Best Practices for Prompt Modifier Shaping: Navigating Model Behavior and Responsiveness

Some models resist the formatting, length, or tone modifiers we give them. But what if that's not a bug, but a feature we can work around?
Context and Purpose
In recent experiments, we explored how prompt modifiers influence the length, style, and structure of outputs from large language models (LLMs). While the overall results showed promise, one model consistently stood out by not standing out: GPT-3.5-Turbo.
This article explores:
Why some models ignore modifiers
How to shape prompts around that
Emerging best practices for dealing with modifier resistance
Why Modifiers Sometimes Fail
Language models are trained on massive corpora, but their behavior can vary based on how they've been optimized and aligned. Here are some reasons a model might resist your prompt instructions:
1. System prompt filtering
GPT-3.5-Turbo often places more weight on its initial "system" instruction. Any modifier embedded in the user prompt may be de-emphasized.
2. Overgeneralization
Smaller or cheaper models (like Turbo or some distilled variants) prioritize coherence and safety over stylistic fidelity. They default to a "safe" general style.
3. Implicit prompt normalization
Some models actively rewrite or normalize your prompt behind the scenes. That means your carefully crafted tone hint might get wiped out.
Engineering Around Resistance: A Prompt Shaping Strategy
When your model ignores modifiers, don’t fight it directly. Instead:
1. Inject in the most sensitive location
Place the instruction in a system prompt if available, or right at the top of the user message, before any question.
Example:
System: Respond in a bullet-point style using no more than 50 tokens.
User: What is anemia?
2. Create placeholder patterns
If the model prefers structure, wrap your instructions like a template:
Q: What is anemia?
A: [Brief, professional response in 50 words or less.]
This hints to the model to fulfill a role rather than just answer.
3. Combine constraints with tone
Mix hard constraints ("no more than 60 words") with soft nudges ("in a friendly tone"). Sometimes soft and hard constraints work better in tandem.

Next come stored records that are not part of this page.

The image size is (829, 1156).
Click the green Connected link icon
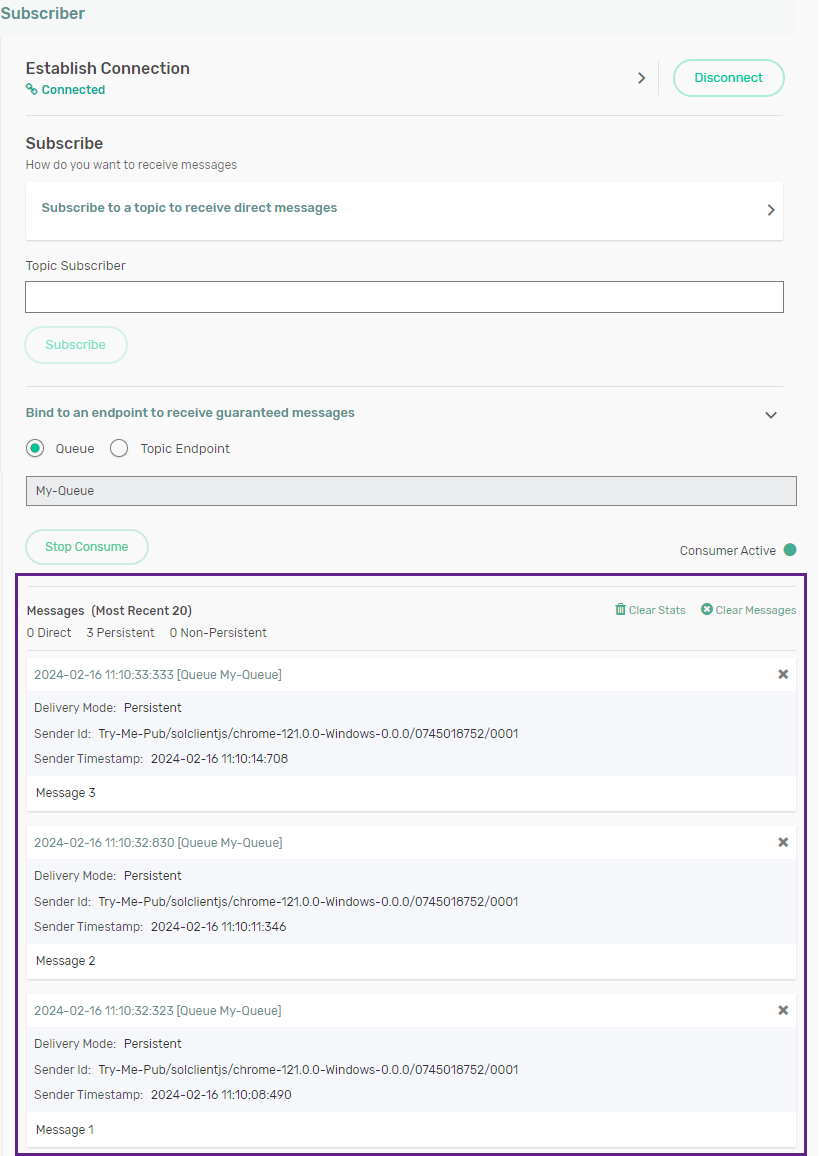point(32,90)
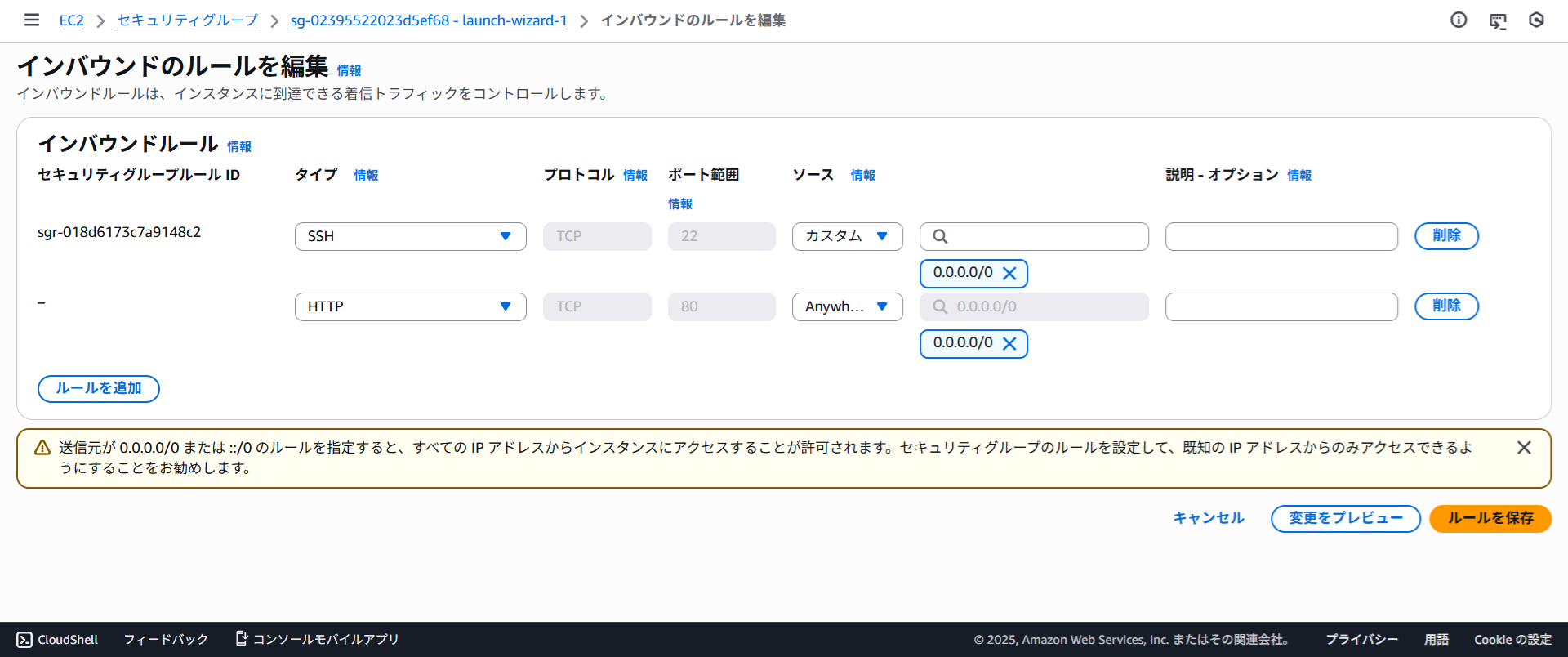Screen dimensions: 1568x657
Task: Open CloudShell from the footer
Action: point(57,640)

4. Use few-shot examples (if you can afford them)
Demonstrate the desired output pattern. Even GPT-3.5-Turbo is more likely to follow examples than plain instruction.
From Modifiers to Model Mapping
Different models are sensitive to different prompt positions and styles. In our broader experiments, we found:
Modifier | Mistral | Claude 3 | GPT-3.5-Turbo |
brief | clear | nuanced | often ignored |
minimal+30 tokens | follows | mostly follows | needs tricks |
business tone | strong | strong | mixed |
bullet format | strong | strong | usually ignored |
What's Next: A Modifier Responsiveness Catalog?
We believe this area deserves more structured research. That’s why we’re working toward:
A reproducible catalog of models and their modifier responsiveness
A taxonomy of modifier types: formatting, tone, structure, brevity, voice
A suite of injection patterns: template injection, role masking, few-shot override
Let us know if you're experimenting too — collaboration welcome.
Conclusion
Prompt modifiers can become a powerful technique — not only to tweak tone or length but also to control formatting and behavior for specific use cases.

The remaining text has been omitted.